Evardo stood tall at the gunwale, his knuckles white from the intensity of his grip on his sword, his face turned towards the enemy barrage, striving to subdue his instinct to take cover. Some men feared death, but for Evardo it was the somehow more terrible fate of a grievous wound, the loss of a limb, or his sight, or the slow lingering death of a stomach wound. Every passing round shot fed his fear, but he refused to give in. His lips moved almost of their own accord, repeating a benediction to God, asking his divine patron for protection. With feigned indifference he glanced at the crew working around him, willing them strength to endure.
The decks of the Santa Clara were alive with a disciplined turmoil that only battle could create. The voices of the captains could be heard at every quarter, overriding the gutter curses of the crew who shouted at the English foe. On the upper castles men were rapidly servicing the breech loading falcon pedreros , firing them at the English in an act of defiance, the range too far for an effective kill. The preloaded broadside had long since been fired. Now only the sporadic vibration of single cannon shots could be felt by those on the main deck, the fired rounds too few and too interspersed to spoil any English attack.

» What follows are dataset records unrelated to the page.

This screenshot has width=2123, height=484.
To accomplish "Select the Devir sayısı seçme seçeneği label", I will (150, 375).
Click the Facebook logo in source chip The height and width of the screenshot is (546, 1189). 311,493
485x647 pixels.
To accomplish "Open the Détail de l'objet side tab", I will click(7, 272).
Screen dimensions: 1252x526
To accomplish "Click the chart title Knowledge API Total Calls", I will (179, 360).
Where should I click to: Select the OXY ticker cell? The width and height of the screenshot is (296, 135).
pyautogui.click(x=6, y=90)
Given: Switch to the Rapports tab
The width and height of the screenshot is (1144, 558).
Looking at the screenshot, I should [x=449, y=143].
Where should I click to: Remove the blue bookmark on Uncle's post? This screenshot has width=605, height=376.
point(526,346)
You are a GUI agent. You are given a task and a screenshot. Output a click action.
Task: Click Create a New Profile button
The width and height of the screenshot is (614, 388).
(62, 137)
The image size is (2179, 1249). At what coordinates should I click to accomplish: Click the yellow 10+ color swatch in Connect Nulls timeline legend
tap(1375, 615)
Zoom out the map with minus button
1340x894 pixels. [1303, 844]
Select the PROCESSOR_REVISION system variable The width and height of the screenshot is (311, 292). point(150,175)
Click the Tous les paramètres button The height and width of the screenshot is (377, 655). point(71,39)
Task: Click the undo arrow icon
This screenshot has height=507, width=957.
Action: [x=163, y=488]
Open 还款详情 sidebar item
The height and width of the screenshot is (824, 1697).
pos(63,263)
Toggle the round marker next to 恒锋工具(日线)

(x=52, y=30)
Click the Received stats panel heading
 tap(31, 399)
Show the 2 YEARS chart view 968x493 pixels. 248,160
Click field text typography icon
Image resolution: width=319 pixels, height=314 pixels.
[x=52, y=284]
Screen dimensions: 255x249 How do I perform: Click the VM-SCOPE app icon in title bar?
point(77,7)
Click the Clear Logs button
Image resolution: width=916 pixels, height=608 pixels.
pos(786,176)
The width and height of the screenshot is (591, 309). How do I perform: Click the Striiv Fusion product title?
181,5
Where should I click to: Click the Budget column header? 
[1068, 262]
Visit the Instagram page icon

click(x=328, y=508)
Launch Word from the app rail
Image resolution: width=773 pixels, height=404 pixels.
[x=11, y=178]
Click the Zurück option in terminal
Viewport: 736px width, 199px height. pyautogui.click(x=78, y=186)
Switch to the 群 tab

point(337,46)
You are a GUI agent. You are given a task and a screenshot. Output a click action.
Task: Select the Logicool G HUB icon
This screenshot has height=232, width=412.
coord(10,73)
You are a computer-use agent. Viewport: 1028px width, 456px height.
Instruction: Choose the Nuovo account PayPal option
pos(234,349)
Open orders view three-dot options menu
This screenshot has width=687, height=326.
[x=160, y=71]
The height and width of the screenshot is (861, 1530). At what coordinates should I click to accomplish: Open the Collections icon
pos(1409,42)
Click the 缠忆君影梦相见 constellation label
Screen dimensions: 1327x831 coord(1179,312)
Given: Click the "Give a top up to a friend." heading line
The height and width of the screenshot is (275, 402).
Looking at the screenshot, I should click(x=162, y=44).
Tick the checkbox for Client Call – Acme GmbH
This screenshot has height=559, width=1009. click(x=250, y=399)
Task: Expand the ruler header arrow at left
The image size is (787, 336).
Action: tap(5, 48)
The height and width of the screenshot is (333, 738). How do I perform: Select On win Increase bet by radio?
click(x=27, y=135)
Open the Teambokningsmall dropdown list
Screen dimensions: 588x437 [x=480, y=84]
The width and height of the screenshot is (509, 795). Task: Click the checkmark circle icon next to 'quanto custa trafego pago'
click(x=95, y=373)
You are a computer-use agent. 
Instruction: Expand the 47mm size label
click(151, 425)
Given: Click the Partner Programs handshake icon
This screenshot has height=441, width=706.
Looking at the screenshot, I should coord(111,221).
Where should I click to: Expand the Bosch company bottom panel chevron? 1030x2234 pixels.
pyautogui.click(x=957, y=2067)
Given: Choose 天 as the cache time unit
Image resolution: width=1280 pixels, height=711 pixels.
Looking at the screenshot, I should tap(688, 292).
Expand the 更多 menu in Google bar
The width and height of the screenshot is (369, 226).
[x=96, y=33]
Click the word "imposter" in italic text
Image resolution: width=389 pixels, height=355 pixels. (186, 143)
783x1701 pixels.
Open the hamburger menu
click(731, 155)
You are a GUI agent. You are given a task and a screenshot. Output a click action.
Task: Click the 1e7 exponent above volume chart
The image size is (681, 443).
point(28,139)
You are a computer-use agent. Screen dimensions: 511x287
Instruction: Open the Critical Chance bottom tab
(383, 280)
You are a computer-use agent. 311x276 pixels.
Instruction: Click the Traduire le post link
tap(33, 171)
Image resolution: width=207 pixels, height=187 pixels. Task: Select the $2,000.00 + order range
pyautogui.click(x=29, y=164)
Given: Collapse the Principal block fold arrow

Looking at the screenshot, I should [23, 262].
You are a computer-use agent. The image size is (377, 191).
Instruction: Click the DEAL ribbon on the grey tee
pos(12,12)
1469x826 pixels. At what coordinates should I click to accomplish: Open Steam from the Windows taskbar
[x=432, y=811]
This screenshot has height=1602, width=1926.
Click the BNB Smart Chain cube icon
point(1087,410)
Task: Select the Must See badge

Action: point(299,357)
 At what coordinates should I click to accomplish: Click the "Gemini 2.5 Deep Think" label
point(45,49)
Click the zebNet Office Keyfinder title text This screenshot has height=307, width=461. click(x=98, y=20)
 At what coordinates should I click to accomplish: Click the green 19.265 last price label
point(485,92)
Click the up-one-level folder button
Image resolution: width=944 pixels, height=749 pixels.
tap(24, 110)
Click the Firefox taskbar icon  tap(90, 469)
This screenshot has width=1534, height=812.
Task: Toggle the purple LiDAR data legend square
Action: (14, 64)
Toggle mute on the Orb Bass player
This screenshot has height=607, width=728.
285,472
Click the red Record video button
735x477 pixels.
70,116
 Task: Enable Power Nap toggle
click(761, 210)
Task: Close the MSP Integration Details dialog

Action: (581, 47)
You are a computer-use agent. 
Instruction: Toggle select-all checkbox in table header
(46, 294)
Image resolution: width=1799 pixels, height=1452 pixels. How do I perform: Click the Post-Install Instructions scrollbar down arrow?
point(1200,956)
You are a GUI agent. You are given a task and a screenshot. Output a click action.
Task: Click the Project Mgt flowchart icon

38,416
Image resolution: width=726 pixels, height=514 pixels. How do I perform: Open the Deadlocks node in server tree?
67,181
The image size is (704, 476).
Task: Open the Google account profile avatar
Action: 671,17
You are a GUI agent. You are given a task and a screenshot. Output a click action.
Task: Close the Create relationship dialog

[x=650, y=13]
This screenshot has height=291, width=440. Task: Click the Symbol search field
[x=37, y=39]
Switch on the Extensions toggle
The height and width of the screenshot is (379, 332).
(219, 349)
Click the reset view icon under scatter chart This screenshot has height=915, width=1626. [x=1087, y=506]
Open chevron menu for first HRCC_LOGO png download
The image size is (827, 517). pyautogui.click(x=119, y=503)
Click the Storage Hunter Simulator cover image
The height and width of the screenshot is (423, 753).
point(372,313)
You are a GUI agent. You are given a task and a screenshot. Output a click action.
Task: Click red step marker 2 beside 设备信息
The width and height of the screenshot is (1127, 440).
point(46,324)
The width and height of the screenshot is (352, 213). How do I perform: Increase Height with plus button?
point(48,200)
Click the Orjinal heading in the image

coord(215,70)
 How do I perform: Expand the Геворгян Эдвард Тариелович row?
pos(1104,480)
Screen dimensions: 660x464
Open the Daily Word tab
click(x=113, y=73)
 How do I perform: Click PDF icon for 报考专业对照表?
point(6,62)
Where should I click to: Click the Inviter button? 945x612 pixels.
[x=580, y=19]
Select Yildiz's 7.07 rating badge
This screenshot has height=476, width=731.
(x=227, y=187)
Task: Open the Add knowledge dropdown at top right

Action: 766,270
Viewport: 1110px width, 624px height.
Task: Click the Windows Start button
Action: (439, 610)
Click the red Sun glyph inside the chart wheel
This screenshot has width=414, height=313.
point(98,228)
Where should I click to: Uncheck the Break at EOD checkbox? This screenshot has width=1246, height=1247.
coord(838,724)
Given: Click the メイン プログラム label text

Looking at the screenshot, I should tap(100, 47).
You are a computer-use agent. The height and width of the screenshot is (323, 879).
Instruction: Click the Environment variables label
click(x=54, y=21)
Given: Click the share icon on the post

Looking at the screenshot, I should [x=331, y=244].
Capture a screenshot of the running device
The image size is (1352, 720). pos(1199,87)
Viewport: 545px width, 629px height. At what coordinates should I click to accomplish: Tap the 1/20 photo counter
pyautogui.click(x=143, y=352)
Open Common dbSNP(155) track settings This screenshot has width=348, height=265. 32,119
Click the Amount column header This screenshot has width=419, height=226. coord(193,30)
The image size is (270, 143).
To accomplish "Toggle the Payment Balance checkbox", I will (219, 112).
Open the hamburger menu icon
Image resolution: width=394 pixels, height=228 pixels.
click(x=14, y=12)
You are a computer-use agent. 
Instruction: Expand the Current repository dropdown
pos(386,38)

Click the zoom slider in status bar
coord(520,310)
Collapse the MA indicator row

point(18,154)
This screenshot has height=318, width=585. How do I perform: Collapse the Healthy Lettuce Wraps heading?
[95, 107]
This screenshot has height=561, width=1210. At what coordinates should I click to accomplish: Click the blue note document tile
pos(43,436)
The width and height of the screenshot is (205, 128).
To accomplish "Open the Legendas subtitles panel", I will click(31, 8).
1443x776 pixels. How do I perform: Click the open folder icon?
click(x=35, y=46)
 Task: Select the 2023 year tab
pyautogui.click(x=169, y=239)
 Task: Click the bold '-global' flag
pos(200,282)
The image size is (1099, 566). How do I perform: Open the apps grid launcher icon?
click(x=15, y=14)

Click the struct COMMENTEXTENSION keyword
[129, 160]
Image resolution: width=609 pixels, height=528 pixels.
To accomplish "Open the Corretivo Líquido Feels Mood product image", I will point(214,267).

Devastation swept over the Santa Clara as one English galleon after another sailed in to fire their cannon, cutting men and material down with impunity before turning neatly away from the fray. A voice in Evardo’s mind screamed at him to concede his ground, not out of fear, but to stop this slow annihilation of the crew and ship he had sworn to protect. That voice was echoed by the injured and dying, their cries increasing in number with every sweeping attack. Evardo’s mouth twisted in anger. Only if the enemy closed for ship-to-ship, hand-to-hand combat would the men of the Santa Clara be able to exact an equal measure of butchery.
Evardo looked to the sea on the flanks of the Santa Clara . The other ships of the vanguard wing were deploying to leeward of his ship, completing a screen behind which the San Juan could safely withdraw. The sea was becoming rough, the wind no longer steady but gusting and fewer English ships were coming forward to engage, wary of the sea change and the newly formed wing.
A cannon ball slammed against the fo’c’sle of the Santa Clara , while another struck the hull amidships, parting shots from the withdrawing English galleons. Evardo finally sheathed his sword, the clean un-bloodied blade rasping against the scabbard. He had never drawn his sword in anger without using it. The frustration sat like a knot in the pit of his stomach. He turned his back on the English, taking a moment to survey the ravaged deck of his galleon. The Santa Clara had taken the heaviest casualties amongst the ships coming to the aid of the San Juan . As the firing ceased Evardo looked to the groups of men huddled around their stricken comrades, tending to their wounds as best they could, their cries of pain becoming louder in the absence of cannon thunder.